4. Secondary lining construction
① Cast concrete process: Use a 12m hydraulic trolley to pump C35 waterproof concrete (impermeability grade P8), pouring speed ≤0.5m/h, and demolding strength of 8MPa.
② Intelligent monitoring and control: through the convergence meter (accuracy 0.01mm) and the total station monitoring, the lining is applied when the arch sinking rate is less than 0.15mm/d and the horizontal convergence is less than 0.2mm/d.
2. Adaptability analysis of typical construction methods
1. Full section method
① Applicable conditions: homogeneous hard rock of grade II-III, excavation section ≤100m²
② Technical features: single cycle footage of 3.5m, monthly progress of 150m, equipped with a three-arm drilling trolley and a 20t dump truck.
2. Step method
Gradual implementation:
① Three-step seven-step method: Grade V surrounding rock is divided into 7 excavation faces, the pilot pit staggered distance is 25m, and the core soil retention rate is greater than 40%.

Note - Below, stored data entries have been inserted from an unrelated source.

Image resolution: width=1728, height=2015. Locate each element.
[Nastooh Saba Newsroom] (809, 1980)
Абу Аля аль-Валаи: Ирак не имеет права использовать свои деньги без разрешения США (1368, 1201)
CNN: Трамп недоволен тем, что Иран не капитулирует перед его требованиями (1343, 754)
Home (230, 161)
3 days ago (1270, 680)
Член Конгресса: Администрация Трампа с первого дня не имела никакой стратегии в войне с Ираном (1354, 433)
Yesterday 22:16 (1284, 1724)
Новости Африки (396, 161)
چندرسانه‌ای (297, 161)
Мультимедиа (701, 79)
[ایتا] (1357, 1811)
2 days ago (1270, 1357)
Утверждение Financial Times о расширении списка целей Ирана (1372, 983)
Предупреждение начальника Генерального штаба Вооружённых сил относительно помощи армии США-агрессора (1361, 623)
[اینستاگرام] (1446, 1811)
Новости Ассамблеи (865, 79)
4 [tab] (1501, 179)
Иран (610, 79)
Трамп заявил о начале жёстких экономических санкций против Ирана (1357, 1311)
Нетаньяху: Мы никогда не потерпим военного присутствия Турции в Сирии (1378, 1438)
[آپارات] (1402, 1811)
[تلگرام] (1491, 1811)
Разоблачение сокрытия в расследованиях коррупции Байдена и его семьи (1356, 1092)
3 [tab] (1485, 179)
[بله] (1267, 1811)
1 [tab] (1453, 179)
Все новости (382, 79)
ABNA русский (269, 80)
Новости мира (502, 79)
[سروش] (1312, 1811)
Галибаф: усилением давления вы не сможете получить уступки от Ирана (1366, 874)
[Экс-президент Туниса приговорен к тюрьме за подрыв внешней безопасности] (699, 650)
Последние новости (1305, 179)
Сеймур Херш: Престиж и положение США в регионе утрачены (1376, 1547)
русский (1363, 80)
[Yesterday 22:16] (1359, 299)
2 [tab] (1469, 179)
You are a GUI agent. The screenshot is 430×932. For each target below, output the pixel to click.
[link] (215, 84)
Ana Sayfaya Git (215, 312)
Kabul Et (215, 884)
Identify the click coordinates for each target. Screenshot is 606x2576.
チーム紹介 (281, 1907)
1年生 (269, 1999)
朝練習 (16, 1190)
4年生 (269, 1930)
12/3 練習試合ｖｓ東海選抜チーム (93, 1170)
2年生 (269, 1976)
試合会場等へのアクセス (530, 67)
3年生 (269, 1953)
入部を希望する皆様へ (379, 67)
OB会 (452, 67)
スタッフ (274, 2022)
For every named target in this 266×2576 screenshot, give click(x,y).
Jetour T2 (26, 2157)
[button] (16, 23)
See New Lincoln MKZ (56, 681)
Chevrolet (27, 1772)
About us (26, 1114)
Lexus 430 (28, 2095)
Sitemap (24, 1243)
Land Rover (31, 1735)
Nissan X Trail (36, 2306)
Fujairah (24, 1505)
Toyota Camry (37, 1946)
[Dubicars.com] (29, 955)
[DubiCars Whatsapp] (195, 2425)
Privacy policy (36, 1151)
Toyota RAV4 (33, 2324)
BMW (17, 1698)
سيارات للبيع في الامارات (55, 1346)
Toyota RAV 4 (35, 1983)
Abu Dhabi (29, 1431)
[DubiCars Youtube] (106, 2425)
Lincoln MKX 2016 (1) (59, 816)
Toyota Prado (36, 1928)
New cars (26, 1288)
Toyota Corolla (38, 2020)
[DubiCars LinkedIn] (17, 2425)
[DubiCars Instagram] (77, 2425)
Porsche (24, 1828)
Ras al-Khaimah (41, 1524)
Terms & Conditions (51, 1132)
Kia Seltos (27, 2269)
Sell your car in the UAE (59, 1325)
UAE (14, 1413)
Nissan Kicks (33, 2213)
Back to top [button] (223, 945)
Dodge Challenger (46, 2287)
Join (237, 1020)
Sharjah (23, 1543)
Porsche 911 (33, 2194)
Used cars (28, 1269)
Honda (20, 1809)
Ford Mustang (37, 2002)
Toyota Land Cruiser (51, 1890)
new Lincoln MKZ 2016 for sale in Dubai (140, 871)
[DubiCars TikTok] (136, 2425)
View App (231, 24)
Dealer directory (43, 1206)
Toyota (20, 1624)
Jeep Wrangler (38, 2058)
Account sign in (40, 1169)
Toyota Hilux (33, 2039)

② Micro-step method: The step length of the grade IV surrounding rock is 3-5m, and the long-arm excavator is used to turn the slag, and the loading efficiency is increased by 30%.
3. CD method (middle partition method)
① Core parameters: guide tunnel width 4-5m, temporary support spacing 0.6-1.0m, grouting small pipe L=4.5m@0.3m.
② Process control: asynchronous excavation of left and right guide pits, support closure time <12h, surface settlement controlled within 25mm.
4. Shield method (mechanized excavation)
① Segment assembly: 6+1 block mode, staggered assembly accuracy ±3mm, synchronous grouting pressure 0.3-0.5MPa.
② Formation adaptability: bentonite needs to be added to the water-bearing sand layer to improve the slag, and the cutter head torque is controlled at 70%-85% of the rated value.
III. Key measures for quality control
1. Advanced geological prediction: Using TSP203 detection system (prediction distance 150m) and geological radar (scanning depth 30m), the prediction accuracy of karst areas is >85%.
2. Monitoring and measurement system: set up convergence measurement lines (spacing 5-10m), arch sinking points (accuracy 0.1mm), and establish a displacement-time hyperbola model to predict deformation.
3. Fine construction of waterproof layer: base surface flatness D/L≤1/6, circular patches (diameter ≥30cm) are used at damaged parts, and joint peeling strength ≥6N/mm.
4. Concrete durability control: limit the amount of adhesive to ≤450kg/m³, mold temperature 5-30℃, and curing humidity >90% for 14 days.
IV. Technology development trend
With the in-depth application of BIM technology, construction is developing in the direction of "digital twin":
① Establish a three-dimensional geological model and construction simulation platform to achieve progress deviation warning (threshold ±3%)
② Intelligent trolley integrated vibration monitoring and temperature control system, concrete defect rate reduced to below 0.5%
③ Unmanned tunneling equipment is gradually promoted, and the number of face operators is reduced by 60%.
Tunnel construction is a high degree of integration of geomechanics and structural engineering, and it is necessary to flexibly select processes and methods according to the dynamic changes of the surrounding rock. The comprehensive application of standardized operating procedures, intelligent monitoring methods and green construction technologies can effectively improve the quality and safety level of the project. For further technical details, please refer to other literature.